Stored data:
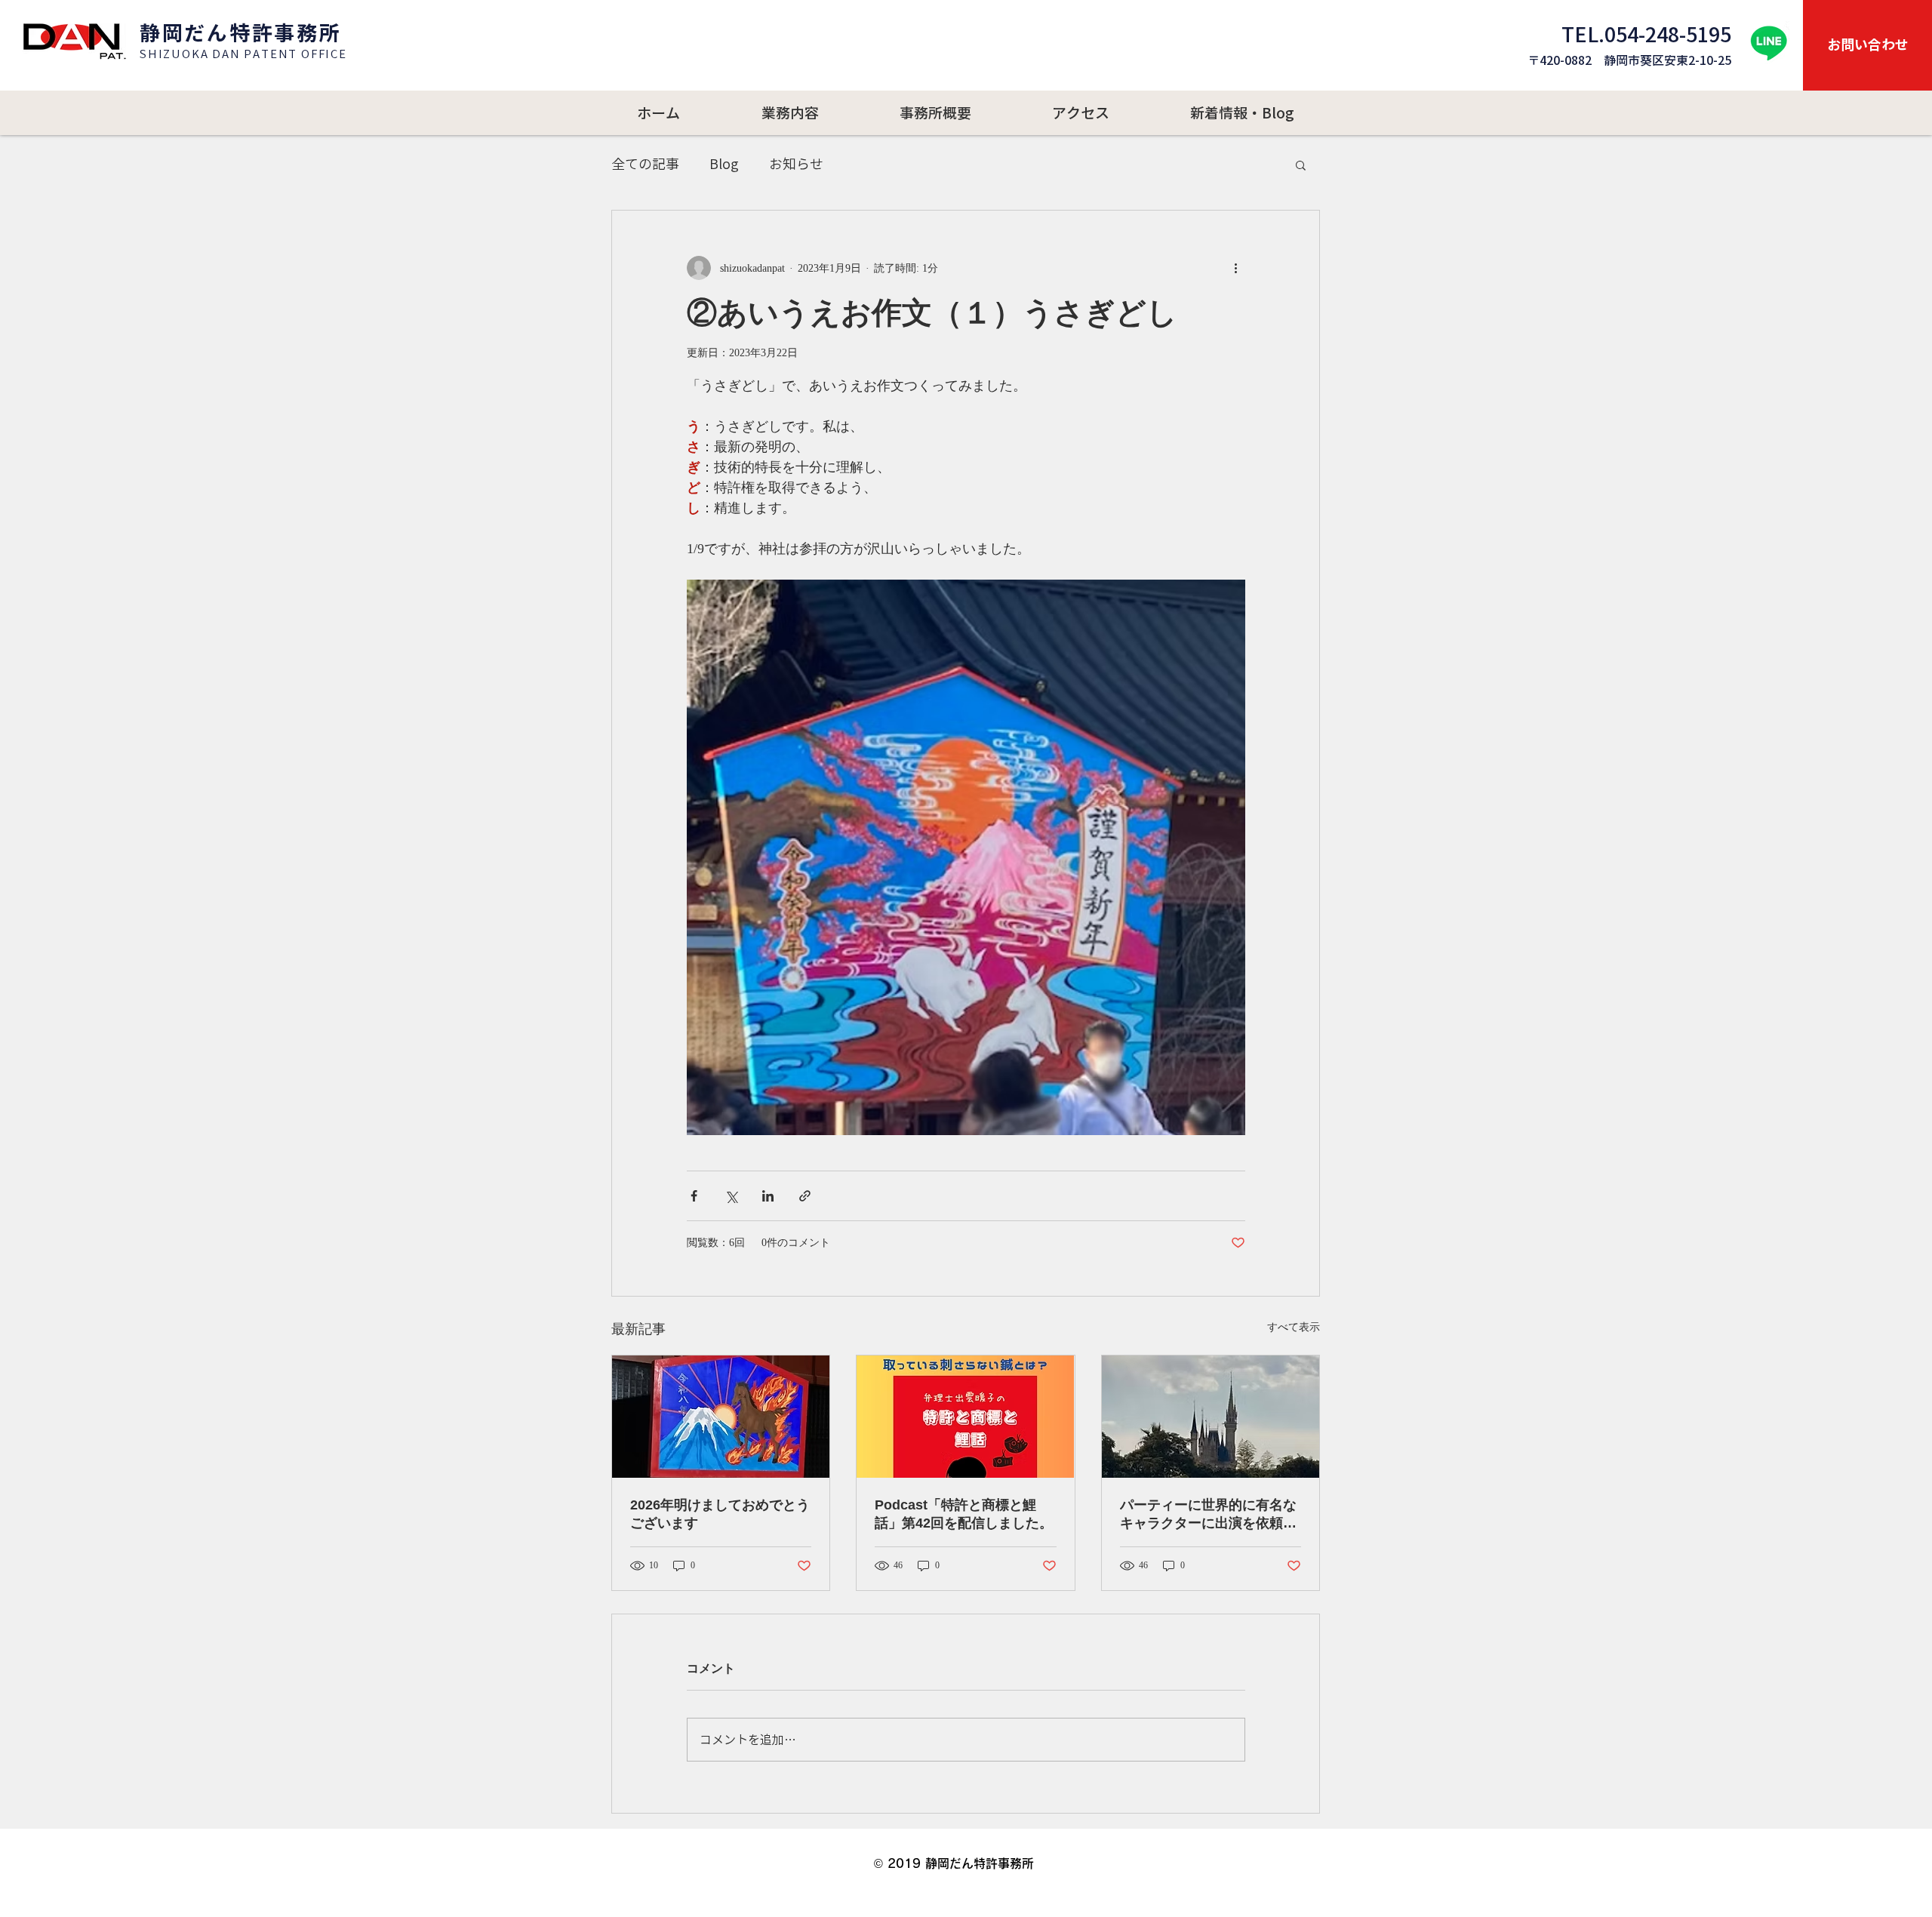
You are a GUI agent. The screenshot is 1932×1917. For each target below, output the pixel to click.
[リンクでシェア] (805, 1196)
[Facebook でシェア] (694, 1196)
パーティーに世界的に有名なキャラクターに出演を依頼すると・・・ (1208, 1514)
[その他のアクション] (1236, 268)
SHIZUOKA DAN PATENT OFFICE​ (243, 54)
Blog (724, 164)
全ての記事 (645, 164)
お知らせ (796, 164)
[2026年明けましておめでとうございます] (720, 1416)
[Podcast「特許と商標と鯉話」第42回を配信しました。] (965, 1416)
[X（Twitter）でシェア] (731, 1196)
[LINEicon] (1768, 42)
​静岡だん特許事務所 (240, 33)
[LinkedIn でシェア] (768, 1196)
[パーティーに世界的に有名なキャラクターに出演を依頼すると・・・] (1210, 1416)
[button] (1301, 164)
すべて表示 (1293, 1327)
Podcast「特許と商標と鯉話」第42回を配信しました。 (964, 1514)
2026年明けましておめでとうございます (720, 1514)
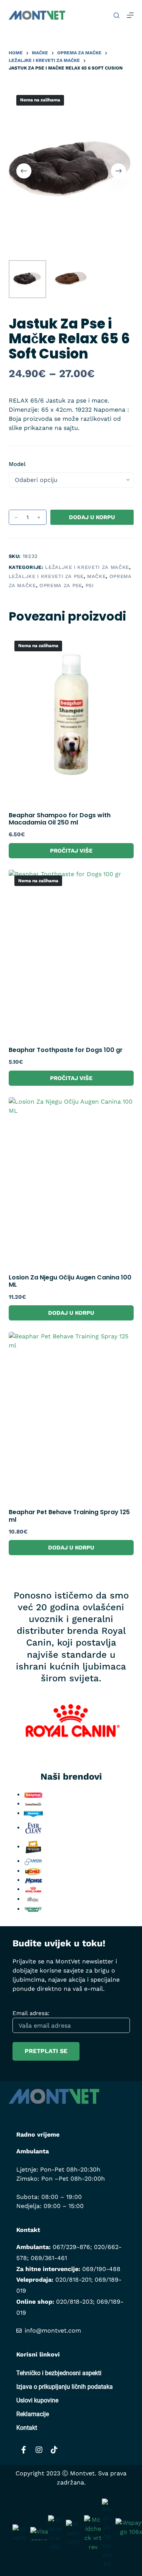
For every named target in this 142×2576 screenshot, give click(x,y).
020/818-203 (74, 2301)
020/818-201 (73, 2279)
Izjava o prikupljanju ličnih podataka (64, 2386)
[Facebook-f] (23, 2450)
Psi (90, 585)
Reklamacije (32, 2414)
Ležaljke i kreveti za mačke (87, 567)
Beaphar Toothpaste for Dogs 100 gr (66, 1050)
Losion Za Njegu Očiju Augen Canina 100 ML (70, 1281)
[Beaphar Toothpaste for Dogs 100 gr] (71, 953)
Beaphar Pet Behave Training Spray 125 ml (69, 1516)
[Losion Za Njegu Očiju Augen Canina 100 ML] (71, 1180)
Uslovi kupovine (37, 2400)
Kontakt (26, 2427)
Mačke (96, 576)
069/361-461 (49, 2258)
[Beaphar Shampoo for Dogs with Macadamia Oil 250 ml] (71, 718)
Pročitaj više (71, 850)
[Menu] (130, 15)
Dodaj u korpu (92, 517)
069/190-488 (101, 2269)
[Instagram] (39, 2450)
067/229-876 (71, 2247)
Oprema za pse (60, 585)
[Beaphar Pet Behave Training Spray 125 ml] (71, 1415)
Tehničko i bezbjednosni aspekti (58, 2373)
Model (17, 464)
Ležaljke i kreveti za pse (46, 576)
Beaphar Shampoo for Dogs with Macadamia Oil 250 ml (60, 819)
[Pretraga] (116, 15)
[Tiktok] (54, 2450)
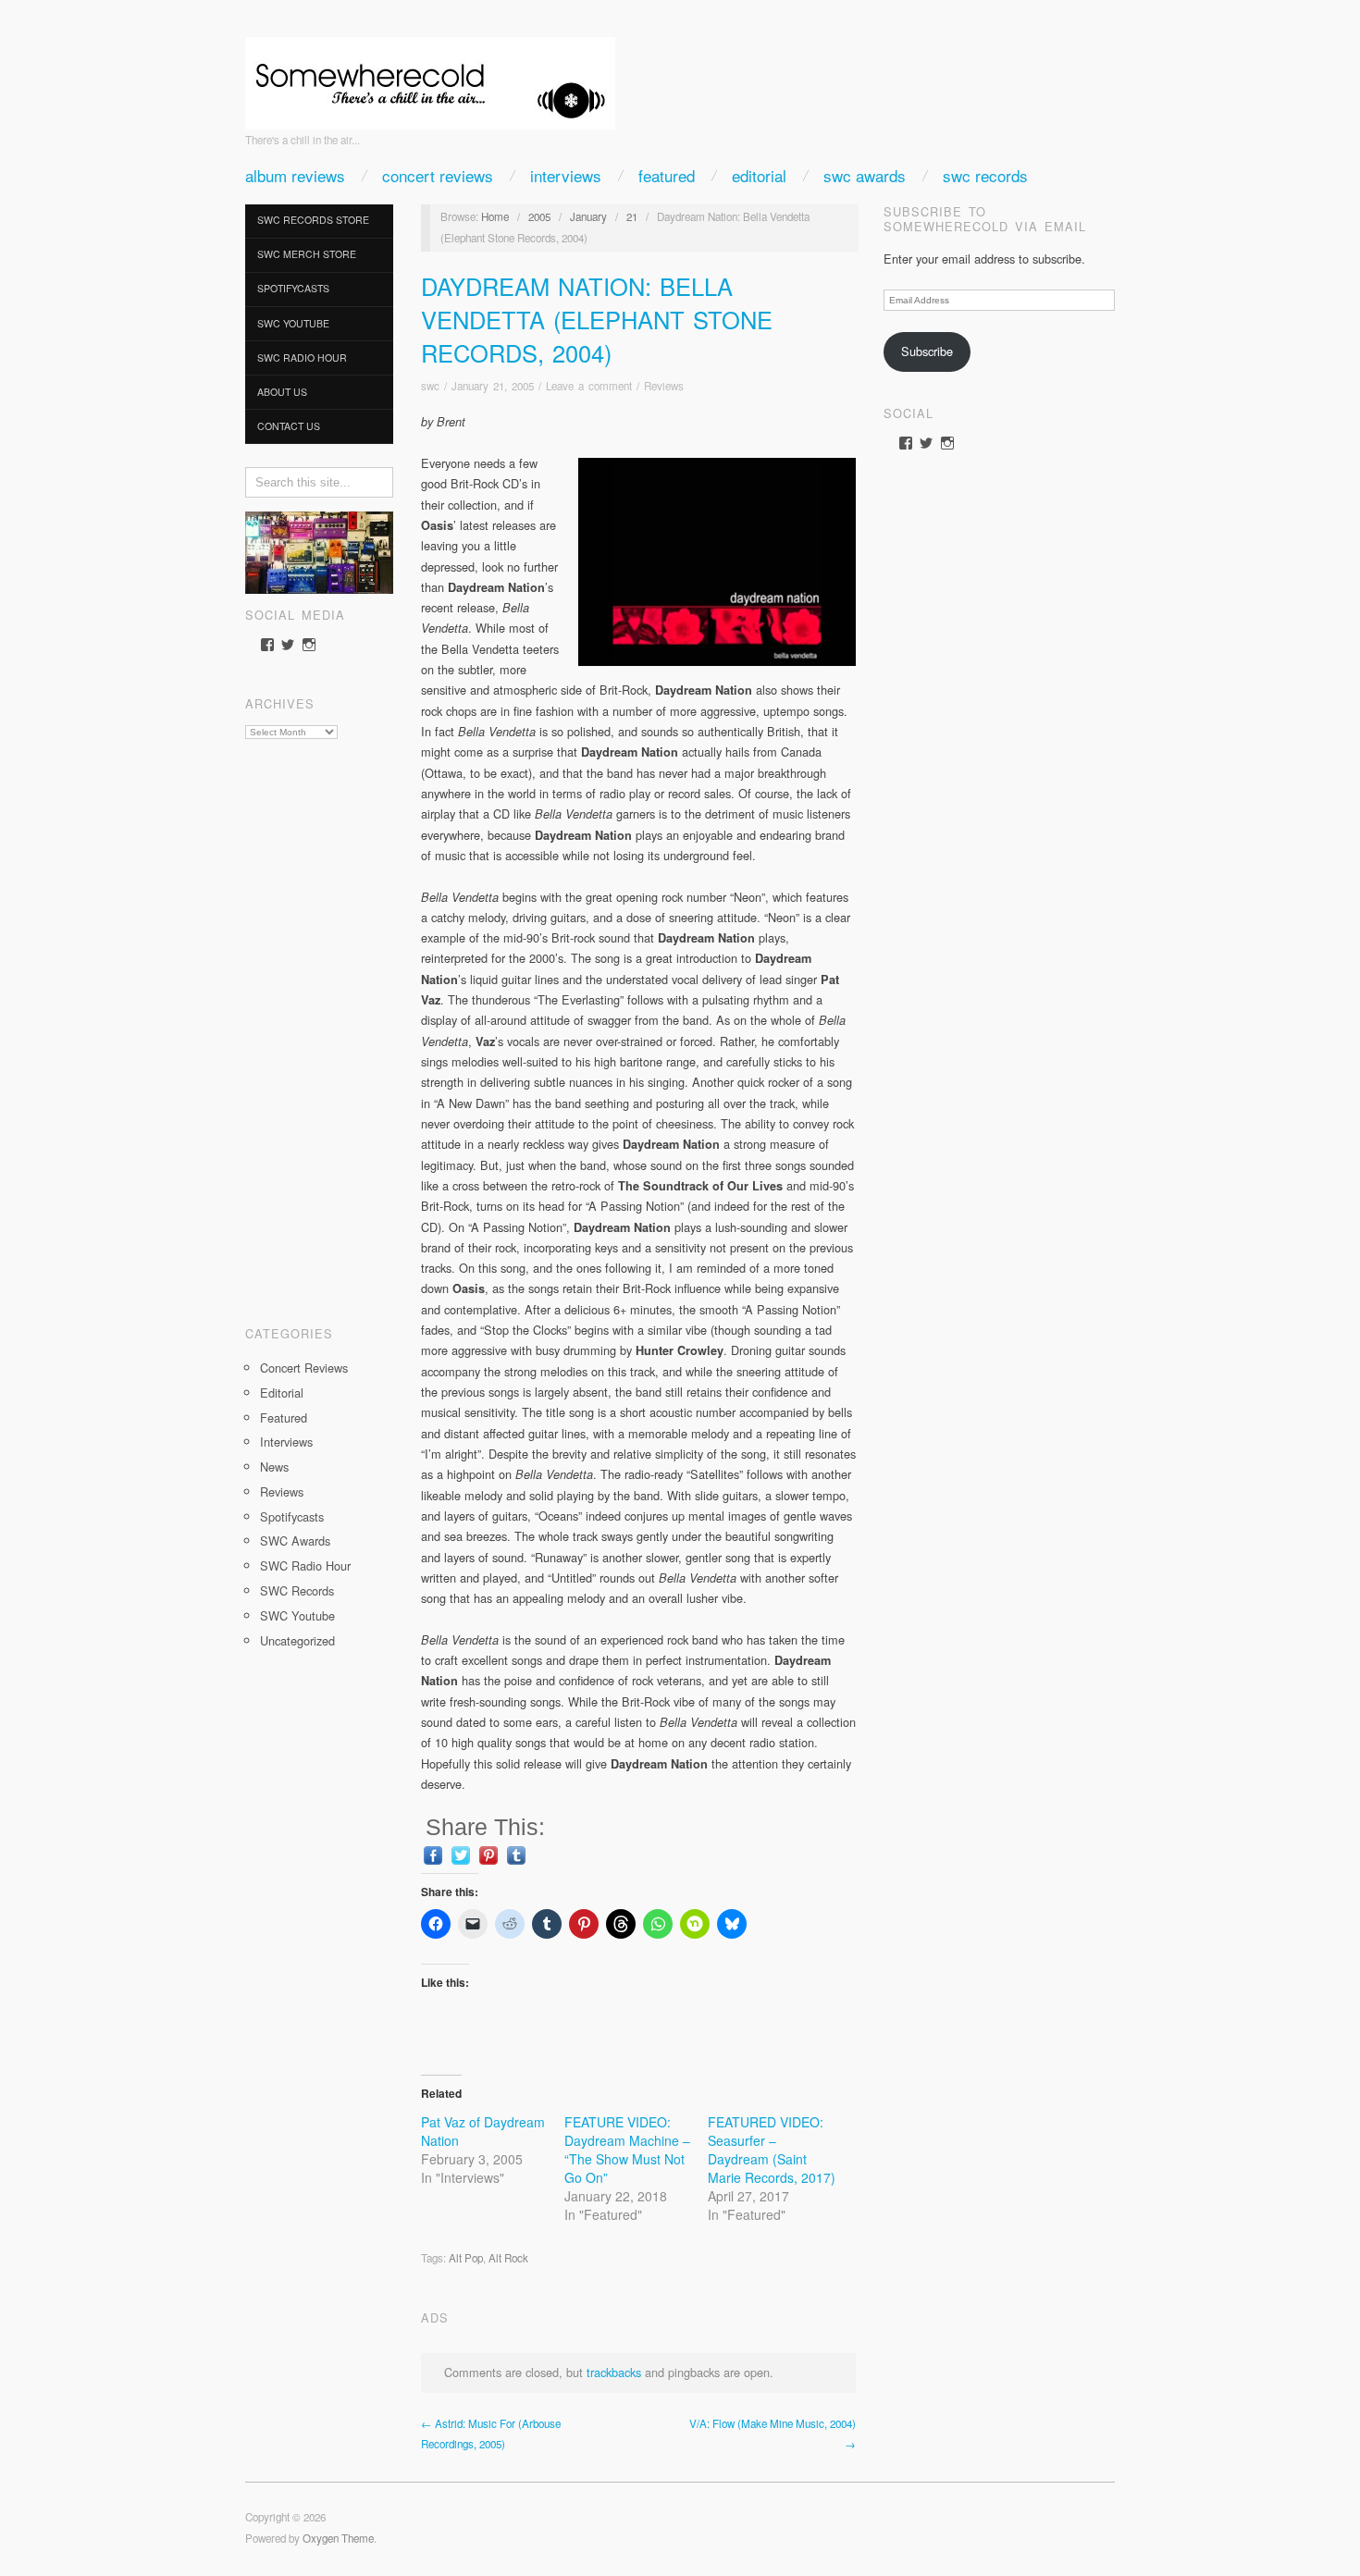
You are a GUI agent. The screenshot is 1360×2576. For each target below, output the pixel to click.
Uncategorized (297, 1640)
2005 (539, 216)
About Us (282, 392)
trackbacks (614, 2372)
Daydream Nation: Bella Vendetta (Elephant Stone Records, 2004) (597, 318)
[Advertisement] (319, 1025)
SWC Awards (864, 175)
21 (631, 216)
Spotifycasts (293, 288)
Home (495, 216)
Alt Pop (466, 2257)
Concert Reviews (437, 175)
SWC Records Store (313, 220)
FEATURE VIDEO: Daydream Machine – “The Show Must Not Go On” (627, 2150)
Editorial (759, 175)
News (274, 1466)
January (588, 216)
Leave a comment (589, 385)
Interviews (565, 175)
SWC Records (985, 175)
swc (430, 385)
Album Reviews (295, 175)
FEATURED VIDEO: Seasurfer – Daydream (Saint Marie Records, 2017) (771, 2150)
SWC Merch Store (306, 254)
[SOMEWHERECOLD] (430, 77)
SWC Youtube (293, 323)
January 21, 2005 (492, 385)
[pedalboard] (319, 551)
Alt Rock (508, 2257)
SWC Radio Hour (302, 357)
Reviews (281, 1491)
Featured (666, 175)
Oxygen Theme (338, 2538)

__TASK DESCRIPTION__. Return all of the entries exactly as written, but drop any pictures they hold.

__SOLVED PROBLEM__.
You are a GUI agent. The screenshot is 1932×1917. For each target below, output the pixel to click.
[リンクでシェア] (805, 1196)
[Facebook でシェア] (694, 1196)
パーティーに世界的に有名なキャラクターに出演を依頼すると・・・ (1208, 1514)
[その他のアクション] (1236, 268)
SHIZUOKA DAN PATENT OFFICE​ (243, 54)
Blog (724, 164)
全ての記事 (645, 164)
お知らせ (796, 164)
[2026年明けましておめでとうございます] (720, 1416)
[Podcast「特許と商標と鯉話」第42回を配信しました。] (965, 1416)
[X（Twitter）でシェア] (731, 1196)
[LINEicon] (1768, 42)
​静岡だん特許事務所 (240, 33)
[LinkedIn でシェア] (768, 1196)
[パーティーに世界的に有名なキャラクターに出演を依頼すると・・・] (1210, 1416)
[button] (1301, 164)
すべて表示 (1293, 1327)
Podcast「特許と商標と鯉話」第42回を配信しました。 (964, 1514)
2026年明けましておめでとうございます (720, 1514)
For every named target in this 142×2576 screenshot, give click(x,y).
020/818-203 (74, 2301)
020/818-201 (73, 2279)
Izjava o prikupljanju ličnih podataka (64, 2386)
[Facebook-f] (23, 2450)
Psi (90, 585)
Reklamacije (32, 2414)
Ležaljke i kreveti za mačke (87, 567)
Beaphar Toothpaste for Dogs 100 gr (66, 1050)
Losion Za Njegu Očiju Augen Canina 100 ML (70, 1281)
[Beaphar Toothpaste for Dogs 100 gr] (71, 953)
Beaphar Pet Behave Training Spray 125 ml (69, 1516)
[Losion Za Njegu Očiju Augen Canina 100 ML] (71, 1180)
Uslovi kupovine (37, 2400)
Kontakt (26, 2427)
Mačke (96, 576)
069/361-461 (49, 2258)
[Beaphar Shampoo for Dogs with Macadamia Oil 250 ml] (71, 718)
Pročitaj više (71, 850)
[Menu] (130, 15)
Dodaj u korpu (92, 517)
069/190-488 (101, 2269)
[Instagram] (39, 2450)
067/229-876 (71, 2247)
Oprema za pse (60, 585)
[Beaphar Pet Behave Training Spray 125 ml] (71, 1415)
Tehničko i bezbjednosni aspekti (58, 2373)
Model (17, 464)
Ležaljke i kreveti za pse (46, 576)
Beaphar Shampoo for Dogs with Macadamia Oil 250 ml (60, 819)
[Pretraga] (116, 15)
[Tiktok] (54, 2450)
You are a GUI agent. The screenshot is 1360×2576. For each target below, output the pixel to click.
Uncategorized (297, 1640)
2005 (539, 216)
About Us (282, 392)
trackbacks (614, 2372)
Daydream Nation: Bella Vendetta (Elephant Stone Records, 2004) (597, 318)
[Advertisement] (319, 1025)
SWC Awards (864, 175)
21 (631, 216)
Spotifycasts (293, 288)
Home (495, 216)
Alt Pop (466, 2257)
Concert Reviews (437, 175)
SWC Records Store (313, 220)
FEATURE VIDEO: Daydream Machine – “The Show Must Not Go On” (627, 2150)
Editorial (759, 175)
News (274, 1466)
January (588, 216)
Leave a comment (589, 385)
Interviews (565, 175)
SWC Records (985, 175)
swc (430, 385)
Album Reviews (295, 175)
FEATURED VIDEO: Seasurfer – Daydream (Saint Marie Records, 2017) (771, 2150)
SWC Merch Store (306, 254)
[SOMEWHERECOLD] (430, 77)
SWC Youtube (293, 323)
January 21, 2005 (492, 385)
[pedalboard] (319, 551)
Alt Rock (508, 2257)
SWC Radio Hour (302, 357)
Reviews (281, 1491)
Featured (666, 175)
Oxygen Theme (338, 2538)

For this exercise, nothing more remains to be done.